By Madison Ruppert: The National Security Agency (NSA), which has recently been protected from having to disclose their relationship with the search engine giant and data mining powerhouse Google, is back in court over the case Jewel v. NSA.
The case, which was reinstated by the 9th U.S. Circuit Court of Appeals in late 2011, is challenging the NSA’s now well known massive warrantless surveillance program.
This case is more important than ever with the NSA pouring a whopping $2 billion into a heavily fortified data center which will almost certainly be used to monitor the communications of Americans. The National Counterterrorism Center’s new guidelines allowing extended data retention make matters even worse, if you can imagine such a thing.
Three former employees of the NSA, William
E. Binney, Thomas A. Drake, and J. Kirk Wiebe, have come forward with
evidence to back up a case being valiantly fought by the Electronic
Frontier Foundation (EFF).
In a motion filed in the 9th Circuit on July 2, the three
whistleblowers, all former intelligence analysts, confirmed the fact
that, “the NSA has, or is in the process of obtaining, the capability to
seize and store most electronic communications
passing through its U.S. intercept centers, such as the ‘secret room’
at the AT&T facility in San Francisco first disclosed by retired
AT&T technician Mark Klein in early 2006,” according to the EFF.
The EFF is also now asking the court to reject the government’s now
tired “state secret” arguments in order to allow the case to actually
move forward.
“For years, government lawyers have been arguing that our case is too
secret for the courts to consider, despite the mounting confirmation of
widespread mass illegal surveillance of ordinary people,” explained
Cindy Cohn, the EFF’s Legal Director.
“Now we have three former NSA officials confirming the basic facts.

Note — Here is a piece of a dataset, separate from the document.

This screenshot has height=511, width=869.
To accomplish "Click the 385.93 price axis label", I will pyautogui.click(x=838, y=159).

Neither the Constitution nor federal law allow the government to collect
massive amounts of communications and data of innocent Americans and
fish around in it in case it might find something interesting. This kind
of power is too easily abused,” said Cohn. “We’re extremely pleased
that more whistleblowers have come forward to help end this massive
spying program.”
All three former NSA employees have made quite an effort to expose
the wholly unacceptable surveillance program, including bringing the
program to the attention of the New York Times.
The leak quickly made them the targets of a federal investigation due
to the fact that the New York Times coverage quickly ignited
controversy in the media and public sphere over the gigantic warrantless
wiretapping program.
Thankfully, both Binney and Wiebe were formally cleared of all the charges against them, while Drake had the charges dropped.

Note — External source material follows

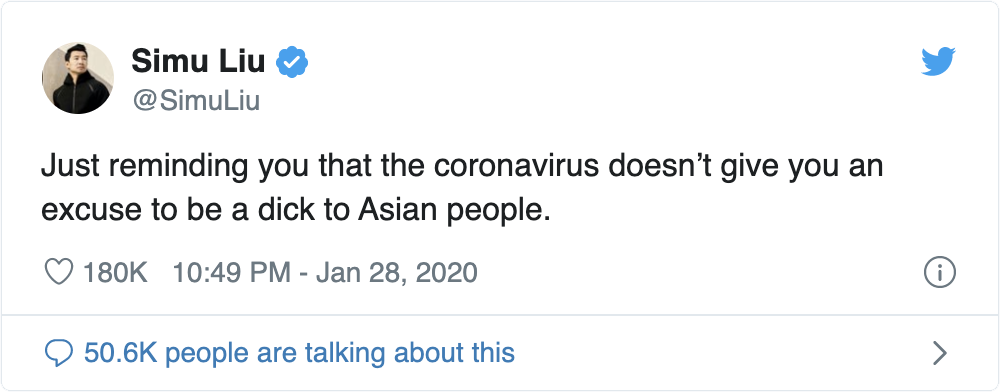Open Simu Liu's profile picture
The height and width of the screenshot is (392, 1000).
pyautogui.click(x=78, y=78)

In the EFF’s motion for partial summary judgment
they requested that the court move to no longer accept the government’s
attempts to shut down the case without even addressing the facts by
invoking the claim that it is too secret to even address.
This is the same weak argument that government lawyers have used time and time again when challenged on matters of secrecy and the disturbing drone assassination program.
Instead of allowing the government lawyers to fall back on this
tactic, the EFF is seeking to apply the processes under the Foreign
Intelligence Surveillance Act (FISA) which require the court to actually
rule if the electronic surveillance was conducted in a legal manner.
However, I believe it is worth pointing out that FISA leaves a lot to
be desired, as well as the court which sign off on FISA warrants. This
is because the courts authorized every single request from the
government in 2011, according to the government’s own report, which makes the entire process farcical.
“The NSA warrantless surveillance programs have been the subject of
widespread reporting and debate for more than six years now. They are
just not a secret,” EFF Senior Staff Attorney Lee Tien rightly pointed
out.
“Yet the government keeps making the same ‘state secrets’ claims
again and again,” Tien said. “It’s time for Americans to have their day
in court and for a judge to rule on the legality of this massive
surveillance.”
Well said, Tien. Let’s just hope that the American people do get
their day in court and that this unimaginably expansive surveillance
program is shut down before we descend even deeper into a complete surveillance state.